**TASK DESCRIPTION:** Only the lines from the one containing "1497x812 pixels." to the end of the records belong in the copy. Reproduce them word for word and drop the pictures.

LISTED ENTRIES START

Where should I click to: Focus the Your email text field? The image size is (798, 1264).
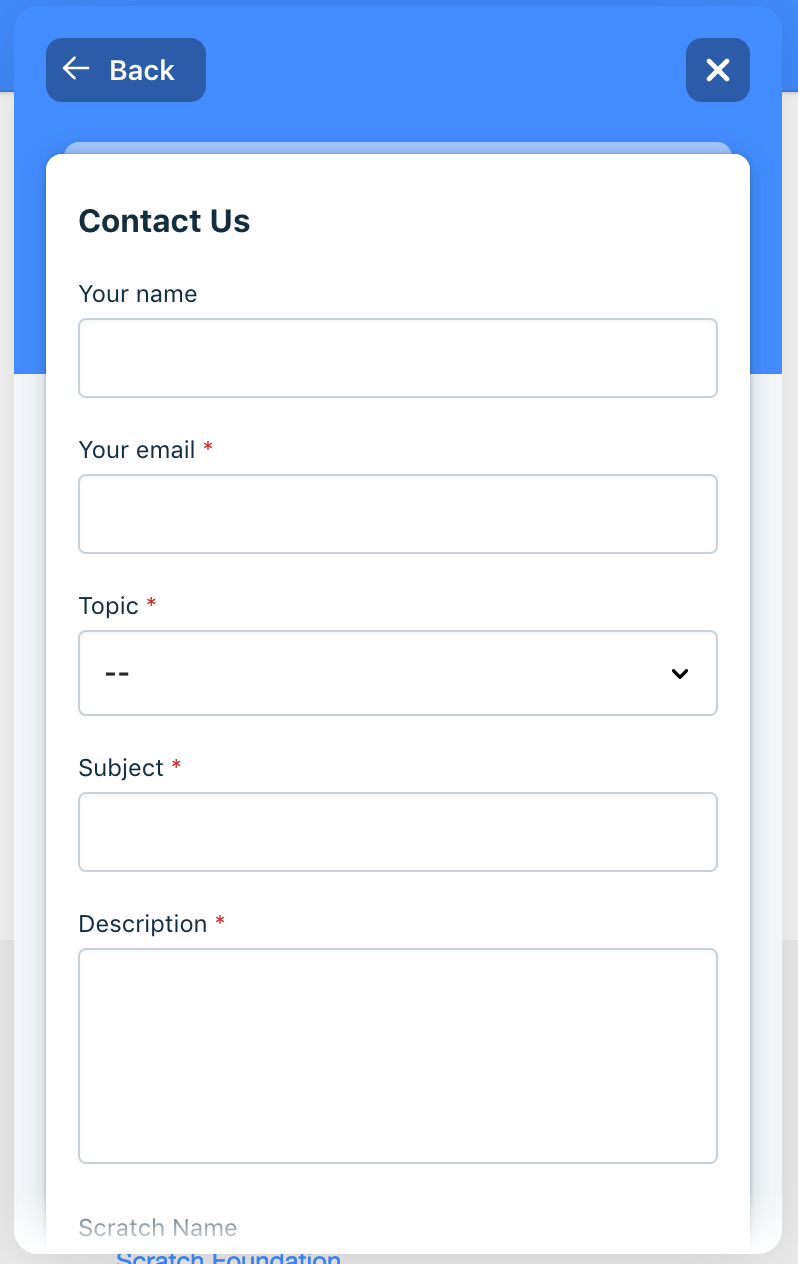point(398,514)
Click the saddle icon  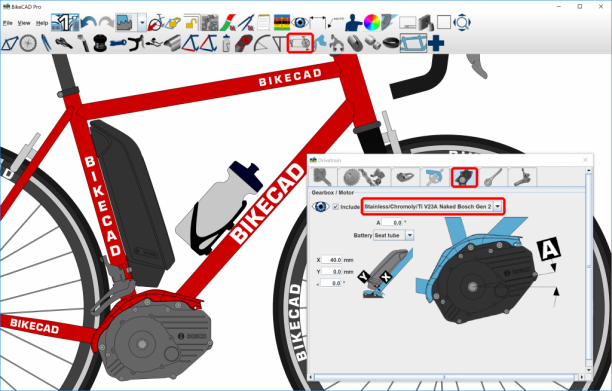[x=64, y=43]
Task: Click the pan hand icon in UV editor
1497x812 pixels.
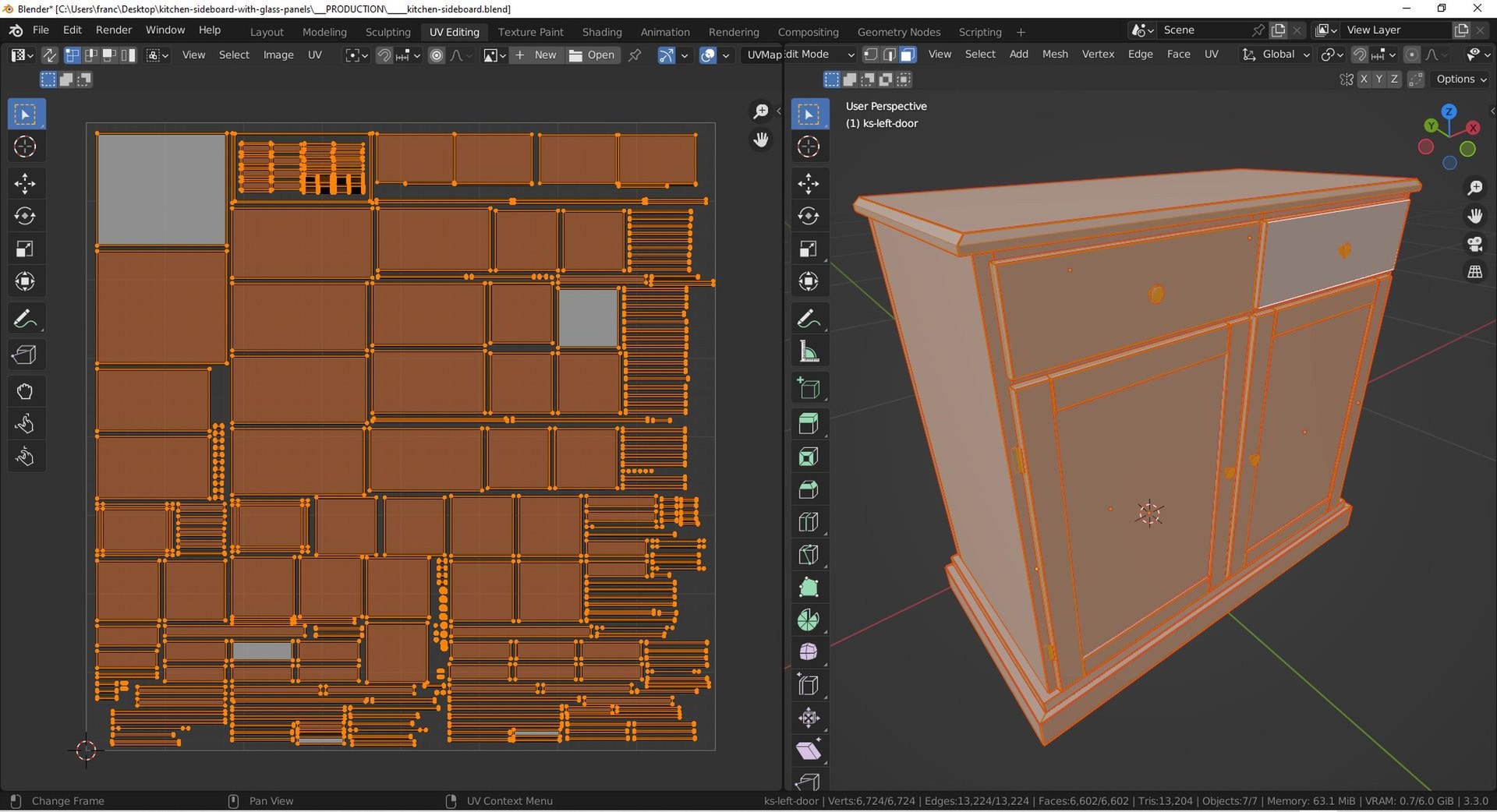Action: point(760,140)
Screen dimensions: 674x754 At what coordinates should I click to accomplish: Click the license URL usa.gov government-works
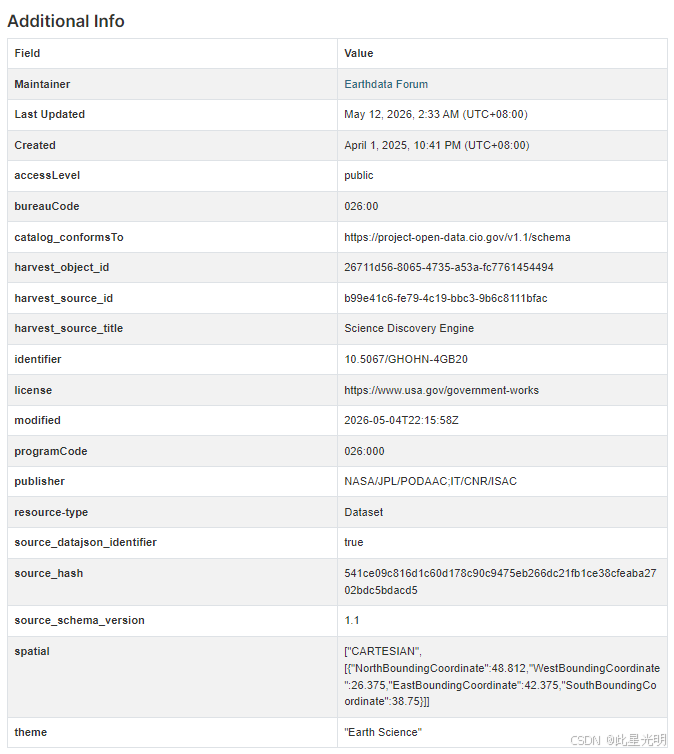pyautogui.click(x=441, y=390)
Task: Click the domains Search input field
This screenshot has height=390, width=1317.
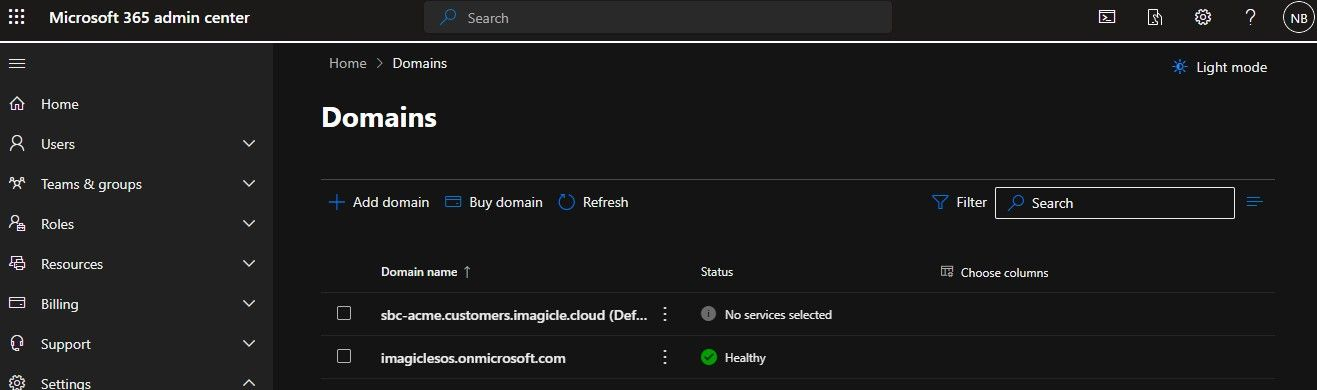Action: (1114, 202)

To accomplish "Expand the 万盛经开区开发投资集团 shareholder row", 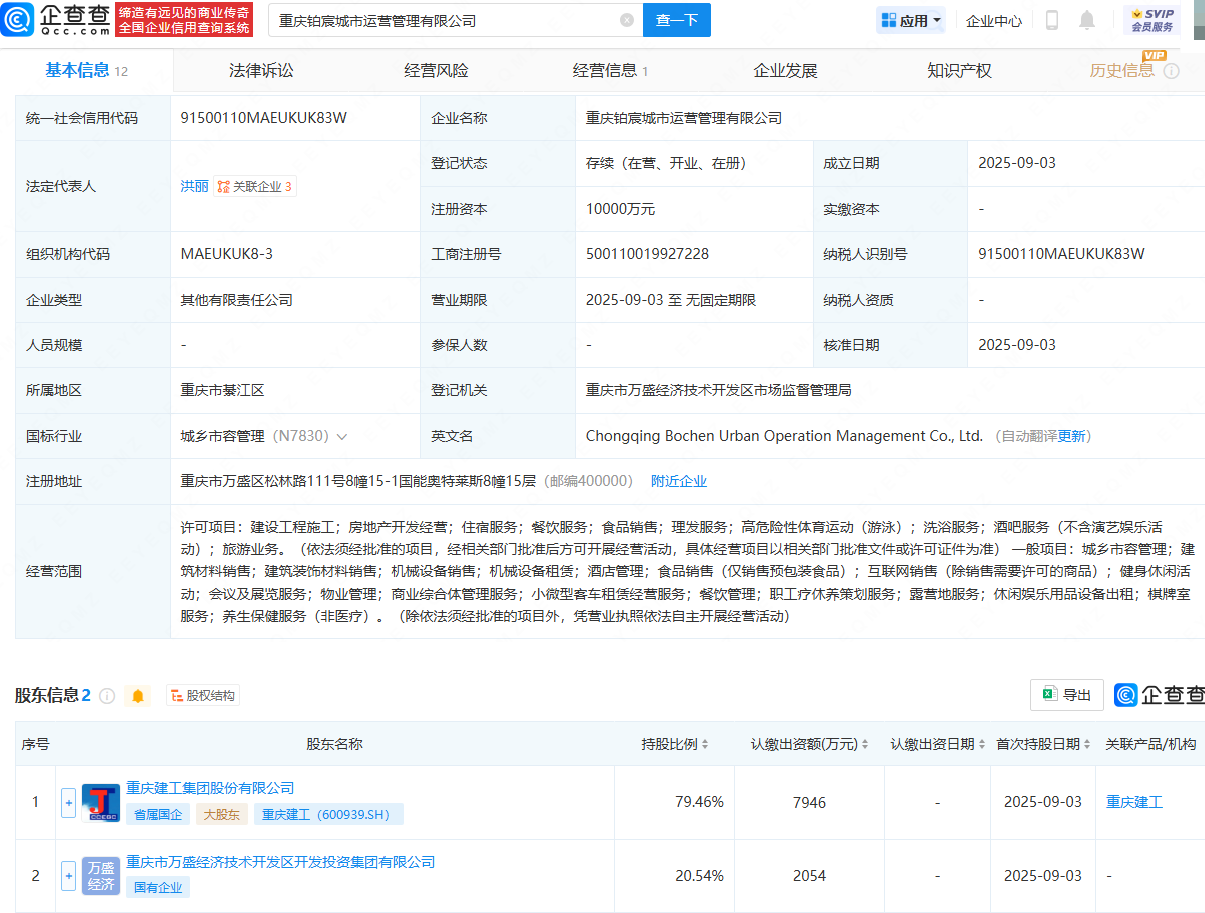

LISTED ENTRIES END

**EXERCISE SOLUTION:**
1497x812 pixels.
Action: point(760,140)
Screen dimensions: 674x754 At what coordinates should I click to accomplish: Click the license URL usa.gov government-works
pyautogui.click(x=441, y=390)
Task: Click the domains Search input field
This screenshot has height=390, width=1317.
Action: (1114, 202)

To accomplish "Expand the 万盛经开区开发投资集团 shareholder row", 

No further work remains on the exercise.